I got to watch as Nurse Trudy’s face went pale. I imagined the blood leaving her face for her legs. All the better to run with. She turned and hurried after the children.
I turned to face the officer but backed away from him, trying to keep some distance between us. I wanted to keep his focus on me and not on Trudy or the children.
“Why such a hurry to leave? It was the same when we arrived in the city. What is it with you people and always running away?” said the officer.
“You know you’re holding a gun, my dude?” It was an effort to keep my voice level as I inched away from him. There was an empty holster at his hip. I must have missed the gun before, when it was in the holster. It’s funny how your brain grabs onto little details when the prospect of getting shot pushes your heart rate through the roof.
The gun was an ugly thing. The bastard child of a Luger and a revolver with a little touch of flintlock about it.
“All the more reason to stop,” he said. “You don't want me to shoot you, do you?”
“That makes me instantly suspicious about the alternatives. I don’t make the rules, Hans. You’re covered in little skulls. That makes you the bad guy.” Behind me I could hear Trudy and the children leaving via the door to the next lab.
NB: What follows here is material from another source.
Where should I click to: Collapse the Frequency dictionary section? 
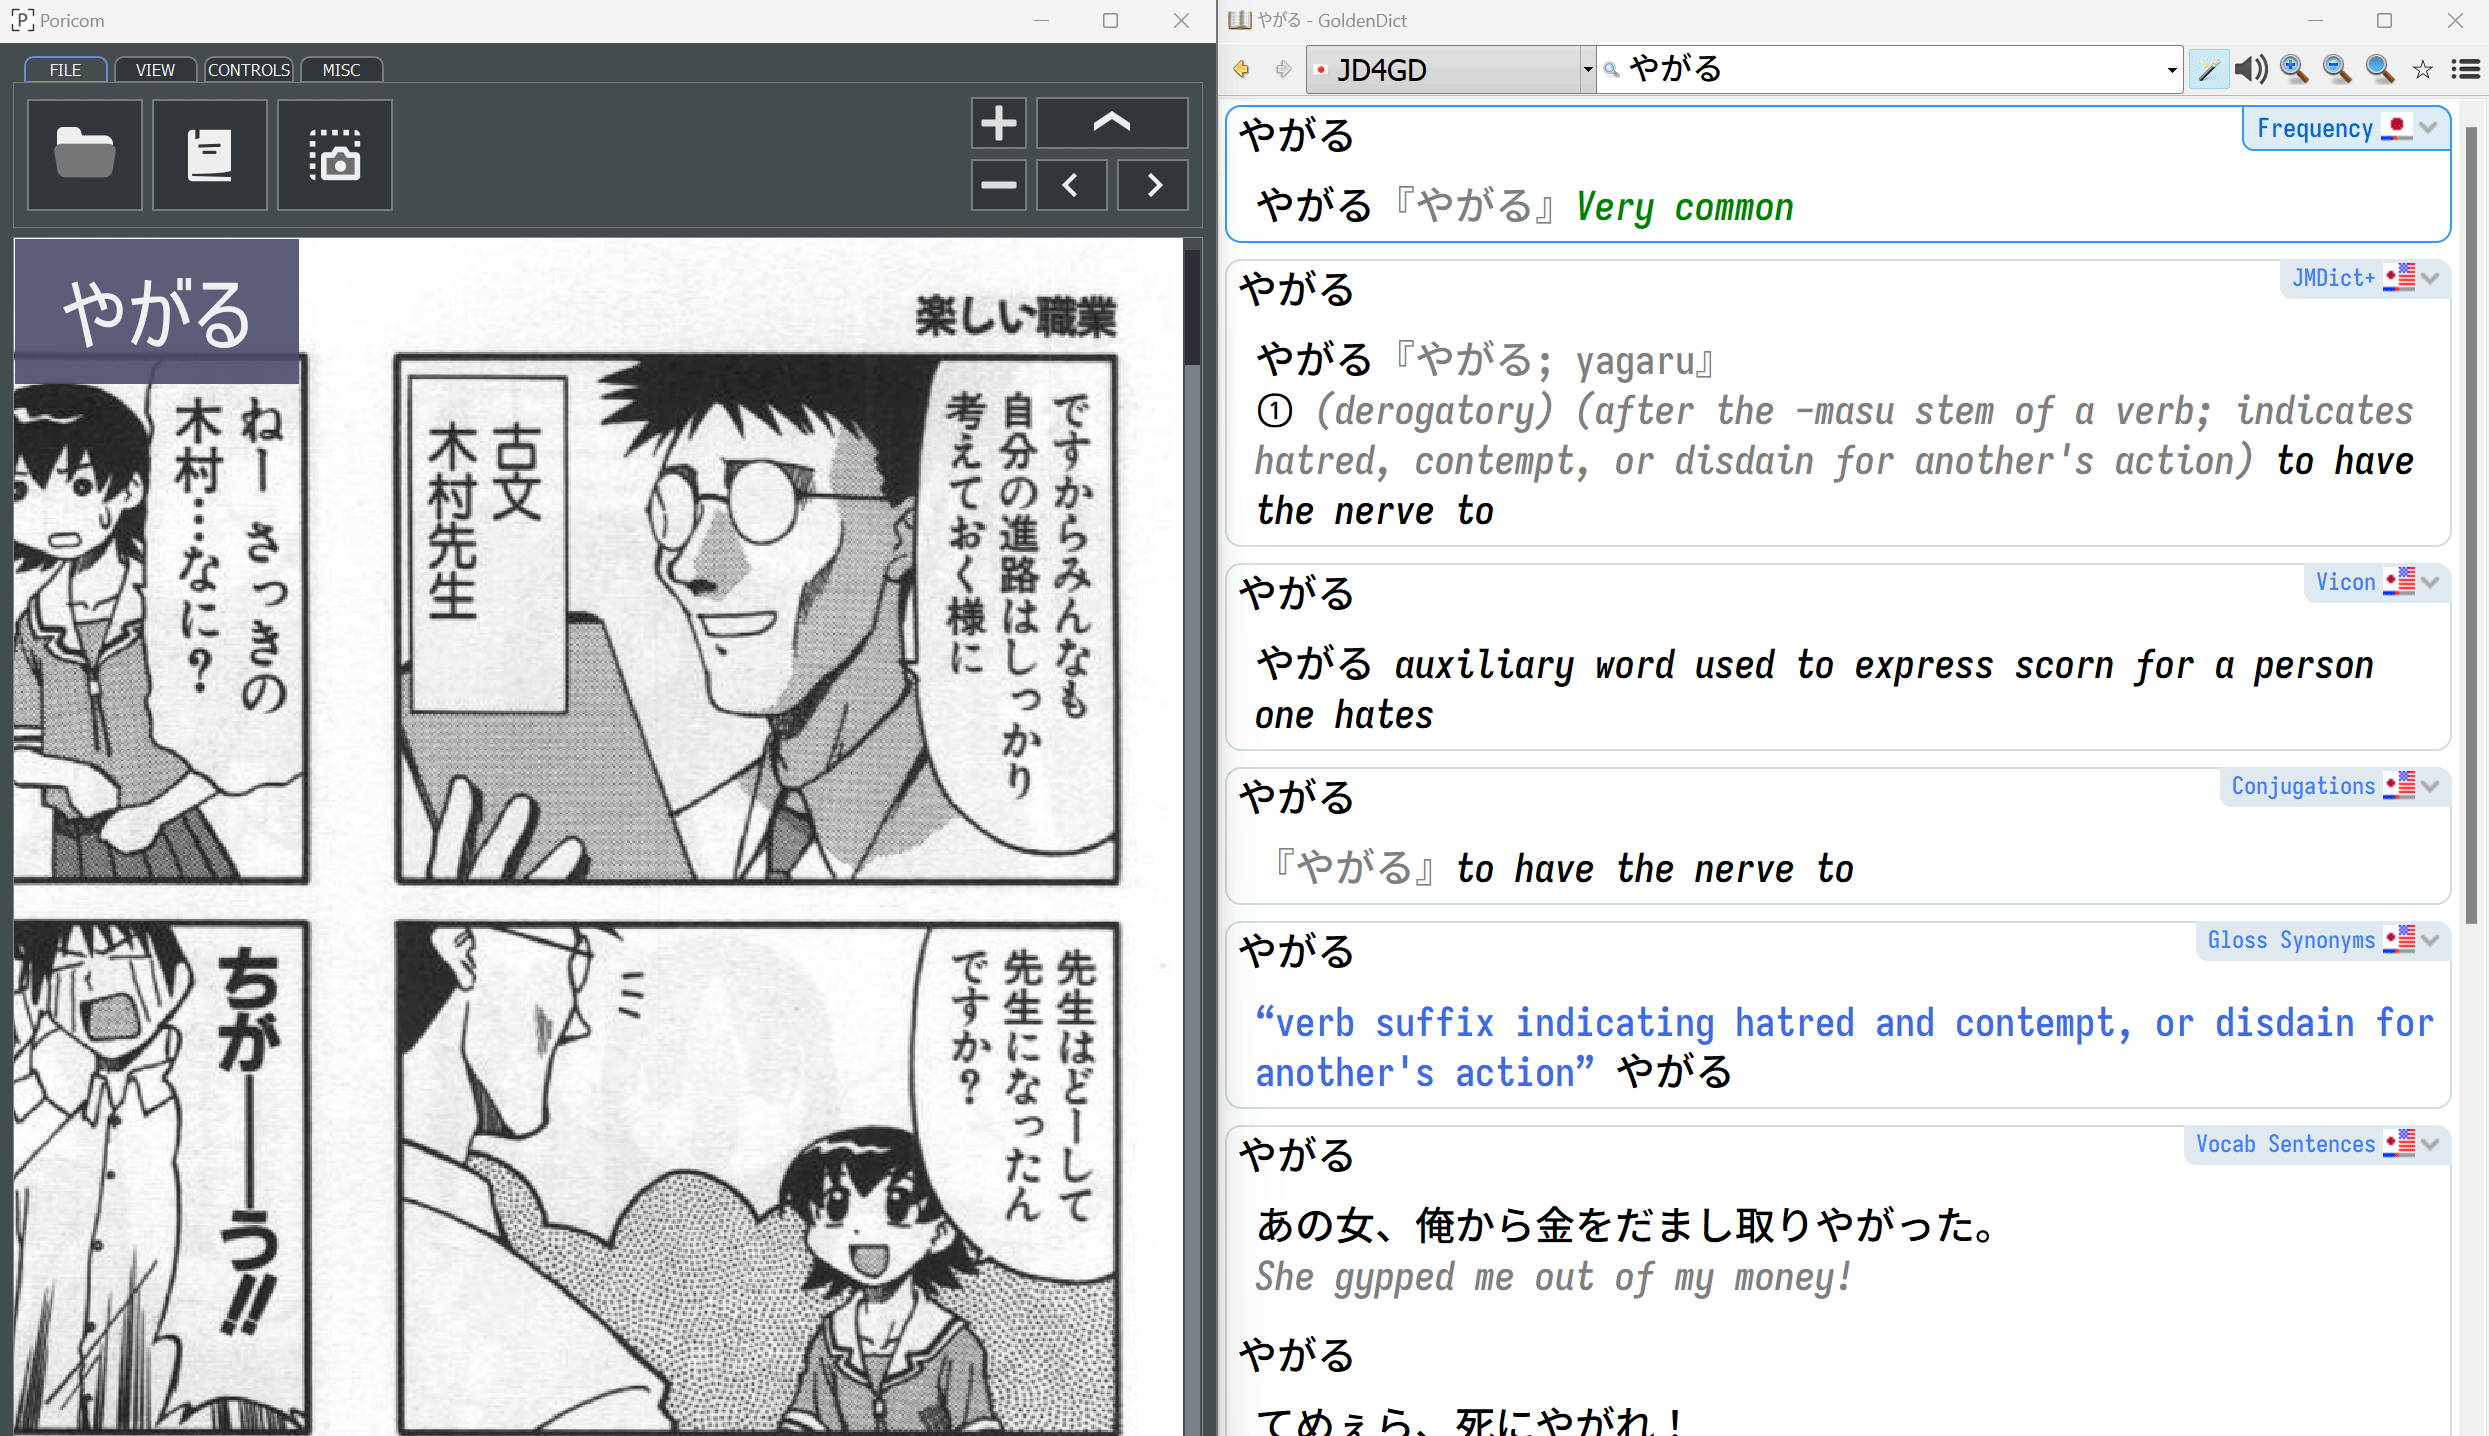(x=2429, y=128)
I tried to increase my pace but the important thing was to prevent the officer from just shooting me and running after the others. I heard another thud from the corridor and I hoped that Amris had dealt it out and was not on the receiving end.
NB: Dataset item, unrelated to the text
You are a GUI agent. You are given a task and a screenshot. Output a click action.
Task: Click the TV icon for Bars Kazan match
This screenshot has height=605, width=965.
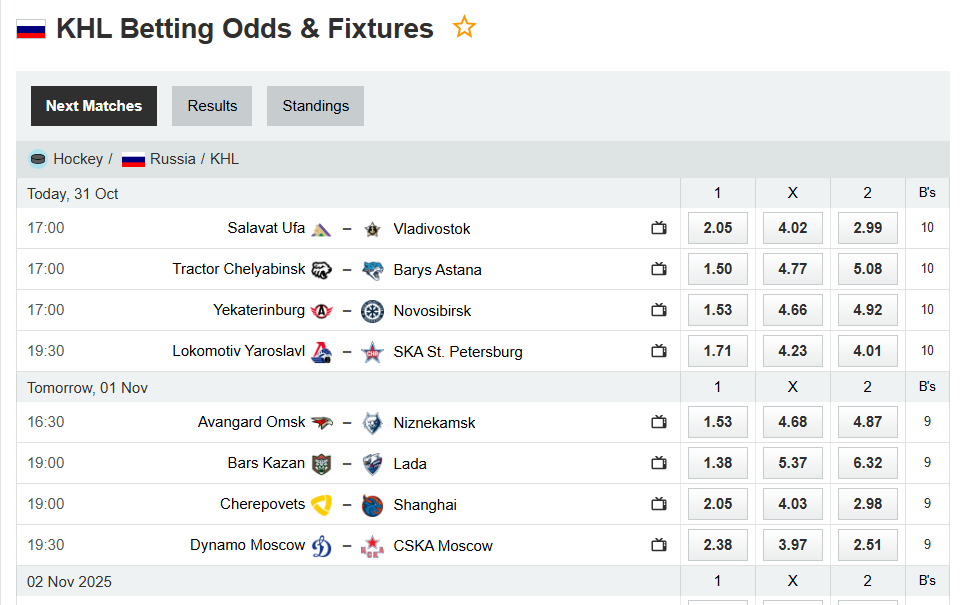pyautogui.click(x=659, y=463)
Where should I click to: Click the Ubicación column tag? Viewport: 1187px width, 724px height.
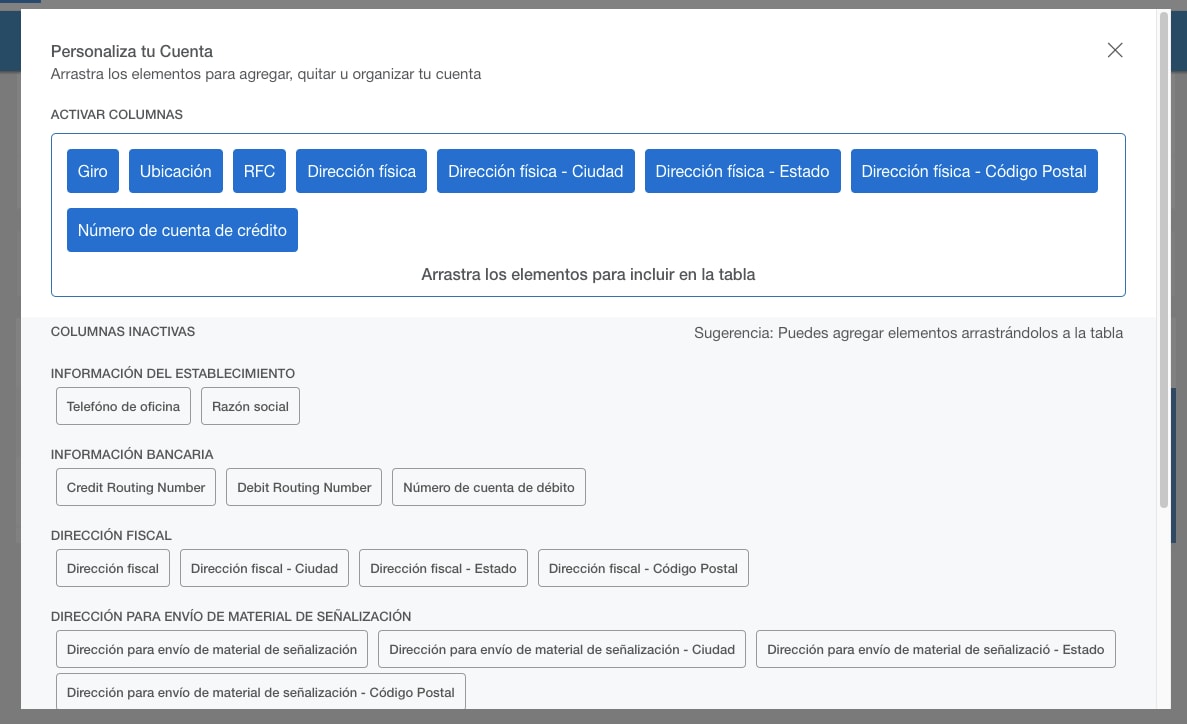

The officer’s head twitched in the direction of the sounds from the corridor. I also didn’t want him to run out and shoot Amris but I wasn’t above using the distraction to put more distance between us. I vaulted over one of the experiment benches and suddenly there was a lump of solid oak furniture between me and the gun.
“That’s why people fled the city. An army rocks up with no warning and no demands and people assume that whatever it wants is so bad that it takes an army to enforce it. If you’d wanted regular Empire stuff you could have just sent a message. If you’d told us that we needed to fly your flag and pay you tribute we would have understood that. An Empire’s gotta empire. We probably would have rolled over for that. Moonstone didn’t even have a standing army. We would have put your flags up and put some people in your very pretty uniforms and complained about paying your taxes. What you’re doing isn’t regular Empiring.”
I heard furniture being dragged across the floor on the other side of the door behind me and then Trudy growling at me to “Get in here now.”
The officer started to say something but I didn’t wait to find out what it was. I rolled backwards over the last bench between me and the door and darted through.
Trudy and the children were waiting on the other side. Tommy pushed the door closed and Trudy and Angela slid a bench into place to keep it closed.
We fled to the central corridor. I expected to see Amris there, possibly still fighting the soldiers, but the hallway was empty. I could still hear sounds of struggle though, and see evidence of the ongoing fight. The middle door on the other side of the corridor had been broken open. It looked like someone had been thrown into it and the impact had torn it off its hinges.
“Take the kids out,” I said to Trudy. “I’m going to help Amris. We’ll be right behind you.”